#### PASSAGE CITÉ:
▼

CA Paris, 1re ch. A, 18 octobre 1999, n° 1998-14871

PARIS

Arrêt

PARTIES

Demandeur :

Cornette de Saint-Cyr

Défendeur :

Brossard

COMPOSITION DE LA JURIDICTION

Président :

M. Charruault

Conseillers :

Mme Bregeon, M. Garban

Avoués :

SCP Goirand, SCP Lagourgue

Avocats :

Mes Lakits-Josse, Catherine Filzi

TGI Paris, 1re ch., 1re sect., du 11 mar…

11 mars 1998

Lors de la vente publique du 29 septembre 1993 dirigée par Me Cornette de Saint Cyr, commissaire-priseur, M. Brossard a été déclaré adjudicataire pour le prix total de 38 325 F d'un tableau piège intitulé "Mon Petit Déjeuner, 1972".

Indiquant qu'il avait cru acquérir ainsi l'œuvre de Daniel Spoerri alors qu'il se révélait que celle-ci avait été réalisée par un enfant de 11 ans dénommé Guy Mazarquil, il a fait délivrer assignation à Me Cornette de Saint Cyr, le 27 janvier 1997, en vue d'obtenir l'annulation de la vente et la condamnation de ce dernier à lui payer la somme de 15 000 F pour résistance abusive, outre celle de 10 000 F en application de l'article 700 du nouveau Code de procédure civile.

▲

#### DONNÉES:
▼

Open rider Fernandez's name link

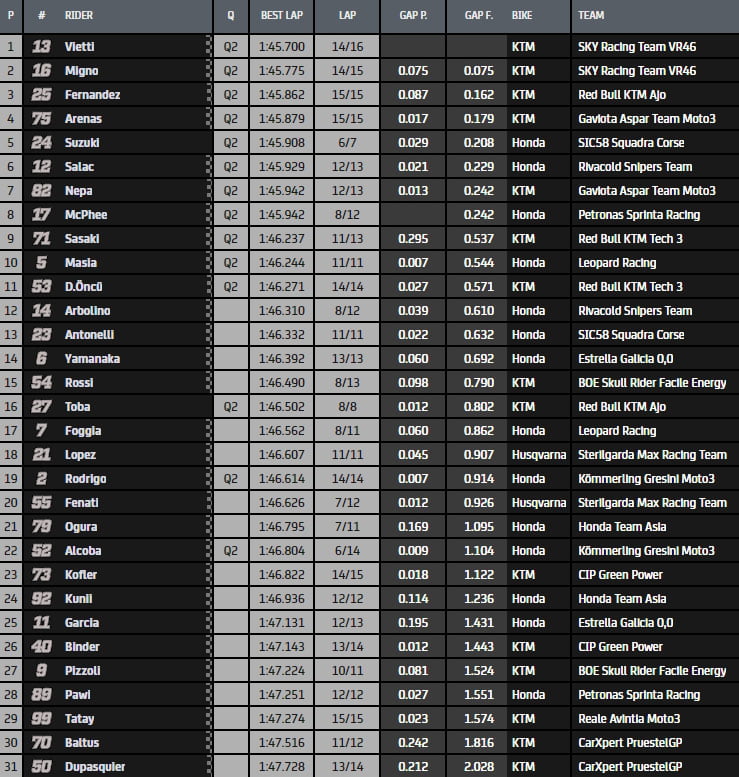click(92, 95)
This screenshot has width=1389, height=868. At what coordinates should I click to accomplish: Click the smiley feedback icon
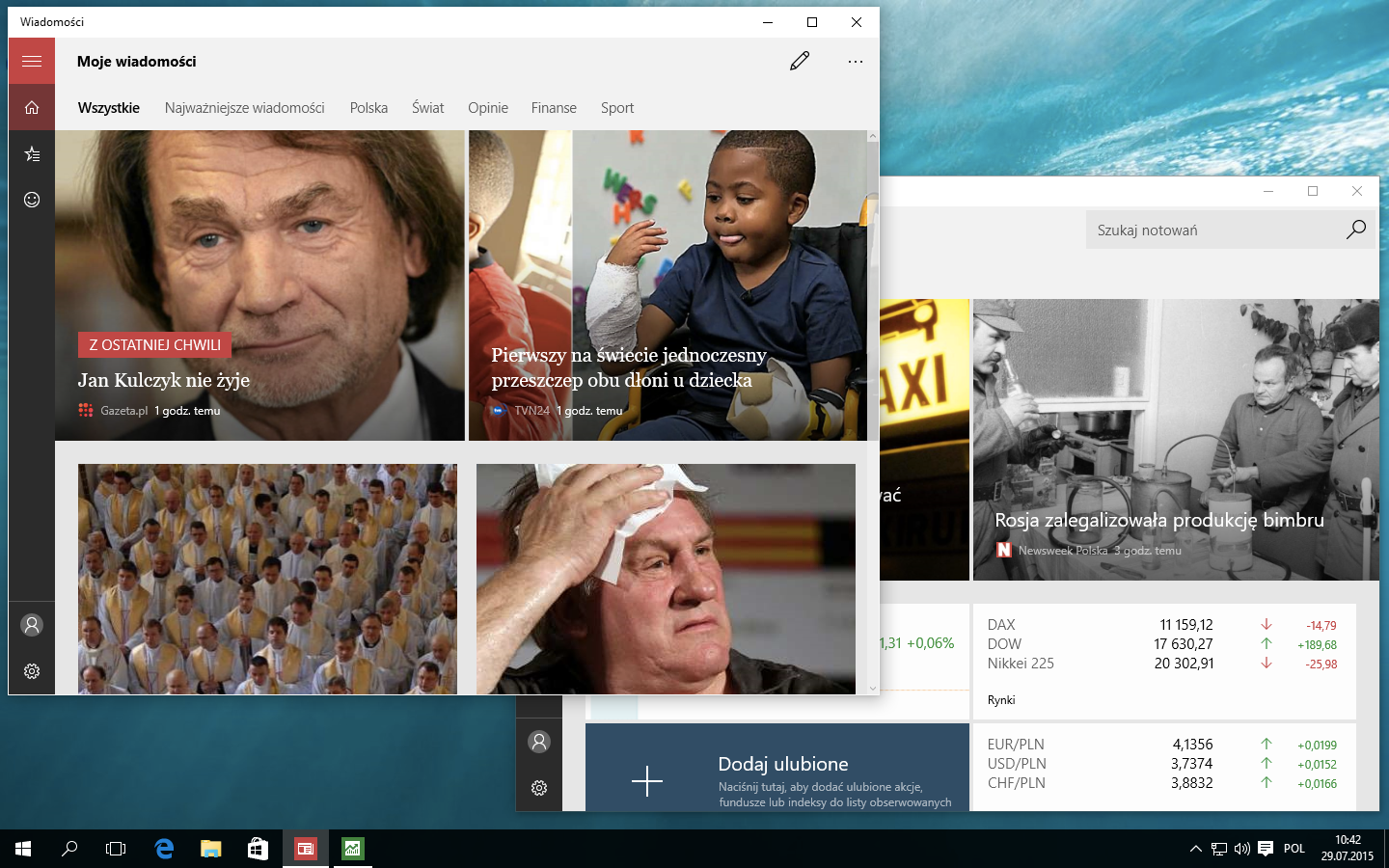(32, 200)
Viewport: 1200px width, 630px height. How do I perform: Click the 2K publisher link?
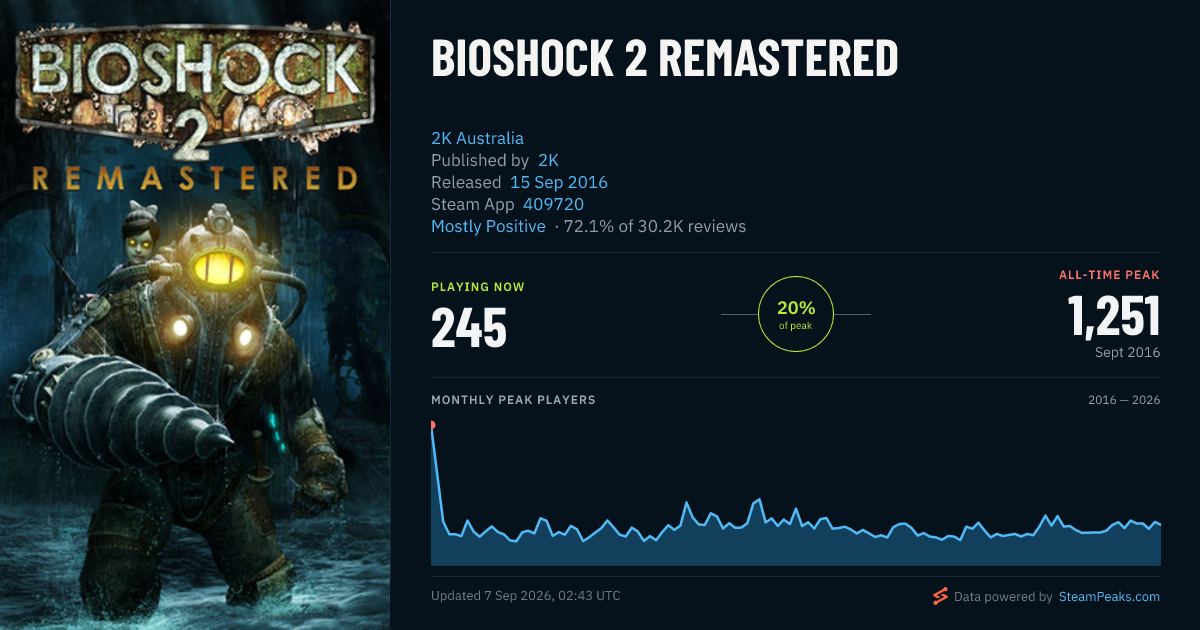click(x=548, y=160)
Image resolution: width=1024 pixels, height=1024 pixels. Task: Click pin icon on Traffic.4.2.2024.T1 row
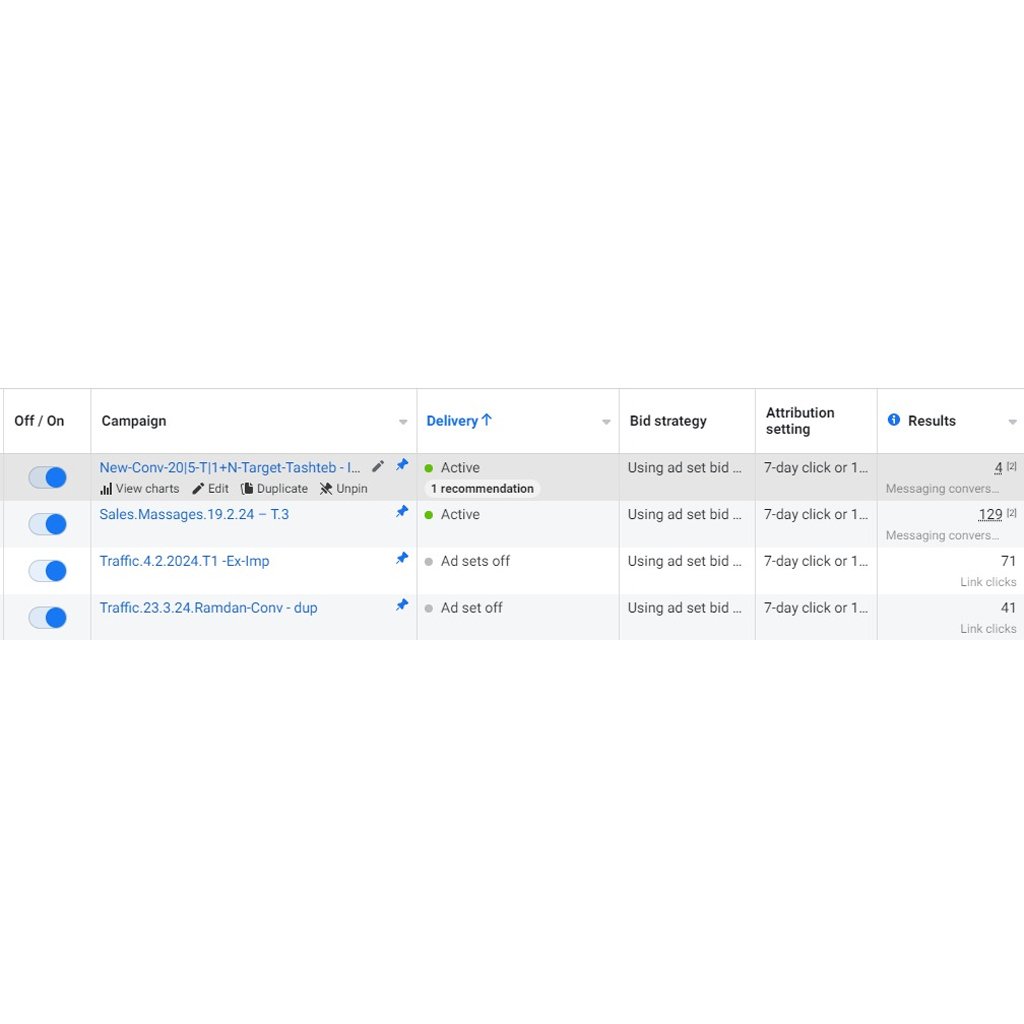pos(402,558)
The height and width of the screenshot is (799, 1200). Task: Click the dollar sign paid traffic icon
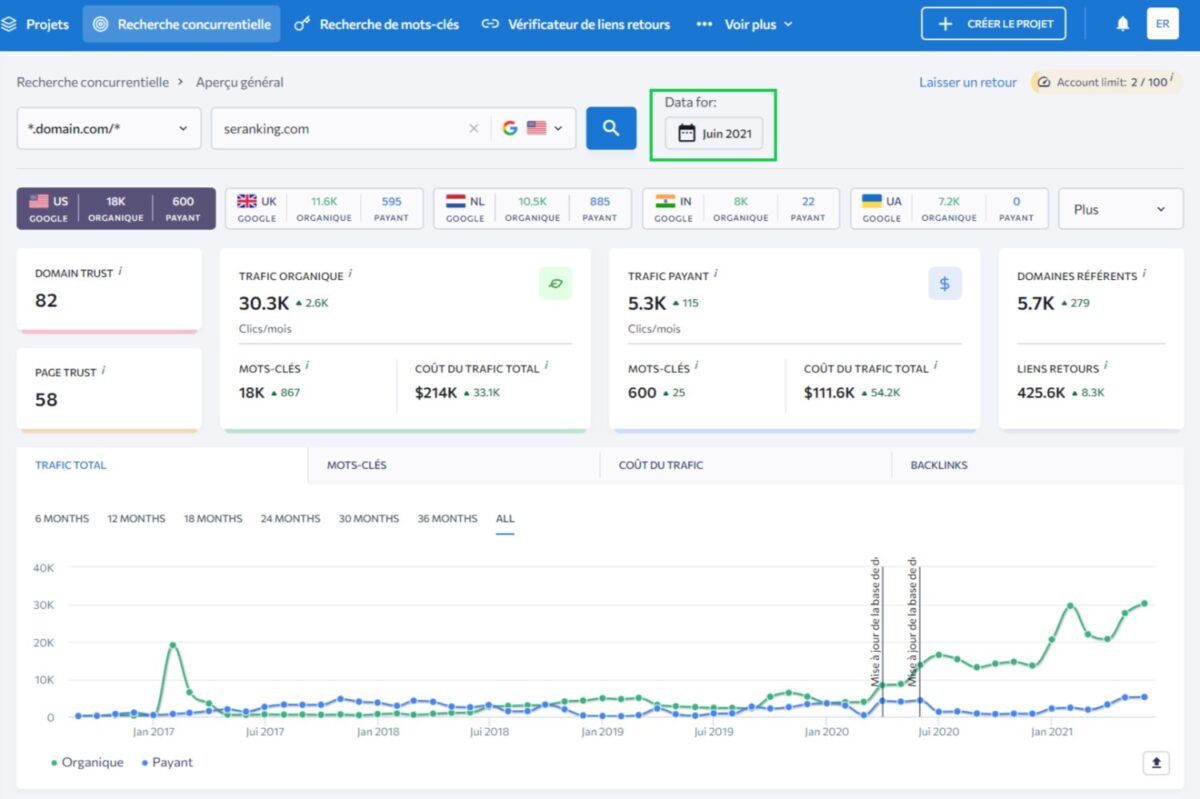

▲

#### OBJECTIFS:
**a)** Recopie le passage cité depuis "Lors de la vente" jusqu'à "de procédure civile.".
**b)** Résume le passage cité en deux phrases.
**c)** D'après le passage cité, pour quel prix total M. Brossard a-t-il été déclaré adjudicataire du tableau ?
Les données proviennent d'une autre source.

#### RÉPONSES PAR CONSIGNE:
**a)**
Lors de la vente publique du 29 septembre 1993 dirigée par Me Cornette de Saint Cyr, commissaire-priseur, M. Brossard a été déclaré adjudicataire pour le prix total de 38 325 F d'un tableau piège intitulé "Mon Petit Déjeuner, 1972".

Indiquant qu'il avait cru acquérir ainsi l'œuvre de Daniel Spoerri alors qu'il se révélait que celle-ci avait été réalisée par un enfant de 11 ans dénommé Guy Mazarquil, il a fait délivrer assignation à Me Cornette de Saint Cyr, le 27 janvier 1997, en vue d'obtenir l'annulation de la vente et la condamnation de ce dernier à lui payer la somme de 15 000 F pour résistance abusive, outre celle de 10 000 F en application de l'article 700 du nouveau Code de procédure civile.

**b)** Lors de la vente publique du 29 septembre 1993 dirigée par Me Cornette de Saint Cyr, M. Brossard a été déclaré adjudicataire, pour 38 325 F, d'un tableau piège intitulé "Mon Petit Déjeuner, 1972". Disant avoir cru acheter une œuvre de Daniel Spoerri, alors qu'elle se révélait faite par un enfant de 11 ans, il a assigné le commissaire-priseur le 27 janvier 1997 pour obtenir l'annulation de la vente, 15 000 F pour résistance abusive et 10 000 F au titre de l'article 700 du nouveau Code de procédure civile.

**c)** 38 325 F.